In the 21 years since LEED was introduced, certification programs have played a major role in transforming the architecture, engineering, and construction marketplace, largely in the area of sustainability. Take a look at the lobby of any new building or extensive retrofit and you’ll likely see a LEED Gold or Platinum plaque adorning the walls.
But the flagship program of the U.S. Green Building Council (USGBC) is not the only game in town. Over the past several years, new certification programs have emerged that go beyond overall green building to focus on more specific areas like resilience and health.
Back in 2012, a team of architects at Perkins and Will were discussing the lack of options to properly benchmark just how resilient a building or community could be. It went beyond the need for a rating system; there was a general unfamiliarity in regard to language and knowledge among designers everywhere.
“We felt a need for broader education in terms of how we talk about resilience,” says Jon Penndorf, FAIA, senior associate at Perkins and Will. “It wasn’t really part of the public lexicon until Superstorm Sandy came to New York. When one of the largest cities in the world was suddenly hit by a debilitating storm, the design community started to sit up, take notice, and say, ‘This is going to impact all parts of the built environment in ways we hadn’t previously thought about.’ ”
The initial plan was not to create a checklist or to bring Perkins and Will into the business of certifying projects. “Our goal was to create something that could be used as a design tool to bring up resilience with clients and help inform the design process,” Penndorf says, “and to really fill that gap in understanding how climate risks and disasters were going to continue to impact our buildings.”
The initiative was spearheaded by Doug Pierce, AIA, director of the Perkins and Will Resilience Research Lab, and developed by the Institute for Market Transformation to Sustainability. The RELi 1.0 standards were published in 2014. In 2017, the USGBC acquired RELi and added it to their suite of certification products, launching RELi 2.0 in January 2019. But regardless of the umbrella under which it resides, its goals remain the same.
“The bottom line is, if you’re already considering the social, environmental, and economic pillars of sustainability, resilience has overlap with all of them,” Penndorf says. “A tool like RELi is going to give you the information and the ammo you need to go into a project meeting and help developers and clients understand why it makes sense to design a resilient structure, and to better grasp the growing risks of climate change.”
For Your Health
When it comes to health-based certifications, Fitwel has quickly become a leader in reinforcing the connections between a building’s design and the well-being of its occupants.
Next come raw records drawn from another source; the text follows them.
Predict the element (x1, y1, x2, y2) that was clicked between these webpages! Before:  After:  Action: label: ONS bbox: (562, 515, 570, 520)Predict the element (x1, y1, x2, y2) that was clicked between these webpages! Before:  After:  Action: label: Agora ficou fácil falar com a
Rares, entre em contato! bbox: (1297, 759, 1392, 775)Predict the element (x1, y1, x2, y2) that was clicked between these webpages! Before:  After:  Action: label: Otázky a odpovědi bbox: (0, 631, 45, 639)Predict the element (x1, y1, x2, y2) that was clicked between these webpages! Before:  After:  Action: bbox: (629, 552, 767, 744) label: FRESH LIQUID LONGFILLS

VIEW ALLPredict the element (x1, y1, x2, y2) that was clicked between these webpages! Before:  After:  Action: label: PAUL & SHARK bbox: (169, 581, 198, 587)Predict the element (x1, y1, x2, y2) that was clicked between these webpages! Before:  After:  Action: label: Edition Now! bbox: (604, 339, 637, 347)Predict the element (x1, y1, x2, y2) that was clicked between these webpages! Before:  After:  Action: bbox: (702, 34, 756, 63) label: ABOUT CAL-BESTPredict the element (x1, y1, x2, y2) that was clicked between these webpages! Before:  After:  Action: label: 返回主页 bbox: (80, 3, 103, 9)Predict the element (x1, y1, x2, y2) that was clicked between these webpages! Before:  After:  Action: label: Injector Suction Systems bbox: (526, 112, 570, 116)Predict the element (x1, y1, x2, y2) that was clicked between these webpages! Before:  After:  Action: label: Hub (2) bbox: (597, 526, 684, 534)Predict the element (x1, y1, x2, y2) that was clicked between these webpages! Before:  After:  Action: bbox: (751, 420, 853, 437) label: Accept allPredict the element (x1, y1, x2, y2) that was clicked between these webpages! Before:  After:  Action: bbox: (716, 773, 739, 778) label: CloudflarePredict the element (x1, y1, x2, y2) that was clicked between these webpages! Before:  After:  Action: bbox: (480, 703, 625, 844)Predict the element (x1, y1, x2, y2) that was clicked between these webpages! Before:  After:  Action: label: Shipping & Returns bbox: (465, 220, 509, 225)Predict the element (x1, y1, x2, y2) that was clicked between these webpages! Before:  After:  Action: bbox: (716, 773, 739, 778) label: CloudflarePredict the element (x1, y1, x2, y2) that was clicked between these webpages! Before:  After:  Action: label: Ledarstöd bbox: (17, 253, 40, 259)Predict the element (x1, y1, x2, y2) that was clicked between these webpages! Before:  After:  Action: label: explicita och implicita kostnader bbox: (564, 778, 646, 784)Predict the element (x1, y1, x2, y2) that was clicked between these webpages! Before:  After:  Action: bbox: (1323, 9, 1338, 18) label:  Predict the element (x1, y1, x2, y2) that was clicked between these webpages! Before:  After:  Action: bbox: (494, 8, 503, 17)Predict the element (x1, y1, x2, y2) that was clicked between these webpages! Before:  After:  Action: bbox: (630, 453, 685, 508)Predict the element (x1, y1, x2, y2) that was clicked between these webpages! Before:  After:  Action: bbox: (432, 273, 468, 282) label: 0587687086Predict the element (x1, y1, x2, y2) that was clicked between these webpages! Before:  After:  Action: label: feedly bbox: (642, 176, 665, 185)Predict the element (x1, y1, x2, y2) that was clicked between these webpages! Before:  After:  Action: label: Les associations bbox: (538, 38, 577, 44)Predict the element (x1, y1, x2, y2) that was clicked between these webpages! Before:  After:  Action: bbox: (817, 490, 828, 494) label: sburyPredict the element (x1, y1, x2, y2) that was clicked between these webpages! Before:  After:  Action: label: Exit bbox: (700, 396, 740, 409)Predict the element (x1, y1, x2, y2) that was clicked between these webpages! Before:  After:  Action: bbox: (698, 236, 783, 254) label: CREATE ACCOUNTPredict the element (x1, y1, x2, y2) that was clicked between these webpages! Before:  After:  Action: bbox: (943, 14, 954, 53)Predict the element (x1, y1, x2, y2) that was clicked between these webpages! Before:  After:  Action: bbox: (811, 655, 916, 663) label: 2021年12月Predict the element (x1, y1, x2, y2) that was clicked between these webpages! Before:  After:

Created by the Centers for Disease Control and Prevention (CDC) and the General Services Administration (GSA), it was designed to take advantage of the CDC’s research and the GSA’s stewardship of more than 9,000 buildings by reinforcing practical and implementable design solutions that could be adopted on a broad scale.
“One of the real motivators, as I understand it, was public health researchers seeing the impact and success that LEED was having in terms of market transformation,” says Joanna Frank, president and CEO of the Center for Active Design (CfAD).
In 2016, the CfAD was chosen as the operator of Fitwel. “The CDC needed someone to take what they created and bring it to the private sector, continue working with the public sector, and really build and run with it,” Frank says. The involvement of architects was paramount; as a former developer who’d studied architecture in college, she also perceived a gap in knowledge that needed filling.
“The researchers all knew that design impacted health; the evidence base there was pretty substantial, even a decade ago,” she says. “But there wasn’t an understanding on the architect and building side that we were part of the equation.”
Fortunately, architects and engineers were quick to embrace the research. This freed up Frank and CfAD to focus on clients and the developer community, building demand for the certainty that Fitwel provides.
“Beyond individual demand among millennials and the like, there is a growing momentum around what’s called environmental, social, and governance (ESG) investment trends,” she says. “Studies have shown that investors will be putting as much as $20 trillion into companies and real estate that meet these ESG goals. And because Fitwel has been so comprehensively peer reviewed and factors social metrics into its criteria, it can be used in planning ESG investments.”
It’s big business, and the Center for Active Design is indeed thinking big.
“We are looking to bring about market transformation around health; we are not looking for just one or two fantastic buildings,” she says. “We want every building to be optimized for health.”